The common causes are:
Boerhaave's syndrome: Described by Hermann Boerhaave in 1724, this condition occurs with repeated vomiting after over-eating usually in an inebriated person. This causes spasm of the crico-pharyngeal sphincter when the rest of the oesophagus contracts leading to increased intra-oesophageal pressure causing perforation of the lower 1/3 on the left side.

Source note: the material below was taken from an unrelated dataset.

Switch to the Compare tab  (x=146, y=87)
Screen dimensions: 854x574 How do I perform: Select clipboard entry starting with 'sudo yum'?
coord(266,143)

This condition occurs in a middle-aged man who over-indulges in eating under the influence of alcohol and starts to vomit continuously. The manifestation consists of sudden onset of severe epigastric pain radiating to the left side of the chest and shoulder. This is followed by dyspnoea and shock. On examination the patient is in shock with tachycardia, cold/clammy skin, sweating, weak thready pulse and hypotension. There is surgical emphysema in the neck and chest wall extending into the anterior abdominal wall. There is tachypnoea, dullness and diminished air entry over the base of the left lung. There is guarding and tenderness in the upper abdomen. In patients who present late there are features of frank septicaemic shock.
The aim of management is to resuscitate the patient, to confirm the diagnosis and to institute definitive treatment. Adequate volume replacement with colloids and crystalloids through a wide bore cannula is carried out and a central line is inserted once the blood pressure is restored. Analgesia is achieved by Morphine or Pethidine, oxygen inhalation is given and second generation Cephalosporins with Metronidazole started. The diagnosis is confirmed by gastrograffin swallow. After confirming the diagnosis the definite treatment is carried out according to the time of presentation.
Early perforation: (< 24 hours old)
In these cases the chest is opened and mediastinum is thoroughly washed. The perforation is closed in two layers after debriding the edges. The tear in the mucosa is longer than the tear in the muscle. The repaired area is reinforced with pleural or diaphragmatic flap and the chest is drained. The operation is completed by doing a gastrostomy to prevent gastro-oesophageal reflux and a feeding jejunostomy.
Late presentation
The pleural cavity is drained and the patient is managed conservatively with antibiotics, IV fluids and nil by mouth. If there is gross mediastinal contamination with septic shock the chest is opened and lavage done to the mediastinum, but no attempt is made to close the perforation. The oesophageal perforation is covered with pleural or diaphragmatic flap and sutured to the healthy oesophageal wall. A proximal diversion cervical oesophagostomy is done and a distal feeding jejunostomy is performed. The chest is drained.
The prognosis of delayed presentation is poor.